LA AMBICIÓN PERSONAL OBSTACULIZA LA VIDA Y EL MINISTERIO CRISTIANOS

E. M. Bounds (1835 – 1913)

«Porque no nos predicamos a nosotros mismos, sino a Jesucristo como Señor, y a nosotros como vuestros siervos por amor de Jesús» (2 Co.4:5).

«Entonces se le acercó la madre de los hijos de Zebedeo con sus hijos, postrándose ante él y pidiéndole algo. El le dijo: ¿Qué quieres? Ella le dijo: Ordena que en tu reino se sienten estos dos hijos míos, el uno a tu derecha, y el otro a tu izquierda […] Entonces Jesús, llamándolos, dijo: Sabéis que los gobernantes de las naciones se enseñorean de ellas, y los que son grandes ejercen sobre ellas potestad. Mas entre vosotros no será así, sino que el que quiera hacerse grande entre vosotros será vuestro servidor, y el que quiera ser el primero entre vosotros será vuestro siervo; como el Hijo del Hombre no vino para ser servido, sino para servir, y para dar su vida en rescate por muchos» (Mt.20:20-21, 25-28).

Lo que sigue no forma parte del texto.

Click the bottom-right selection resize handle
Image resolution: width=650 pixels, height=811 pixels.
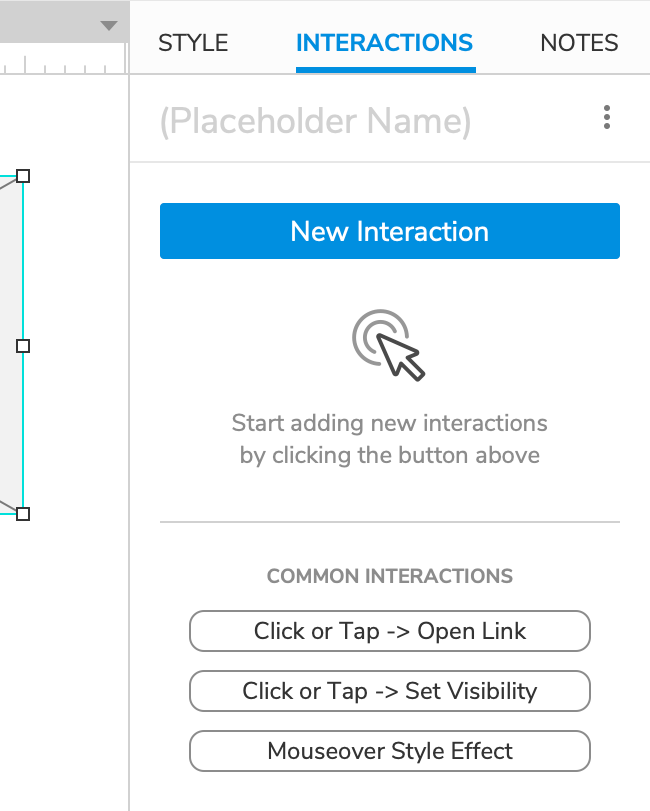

La ambición personal es uno de los mayores obstáculos para la vida cristiana y especialmente para la predicación – porque nace del YO y se nutre del orgullo. Se manifiesta de varias maneras como: el deseo de ser un gran predicador, de tener el primer lugar, de ser un líder, o de asegurar lugares de honor o de beneficio. Este deseo se vela bajo muchos disfraces. Se bautiza con el apellido “loable”, y cuando entra en la iglesia, empieza a trabajar sus esquemas egoístas y mundanos. Una persona puede ser cristiana de nombre y miembro de la iglesia, pero si se deja llevar por la ambición personal, es un infiel de corazón y mundano. Los días en que la ambición ha prevalecido en la iglesia – han sido días de suprema mundanidad eclesiástica y de extrema apostasía.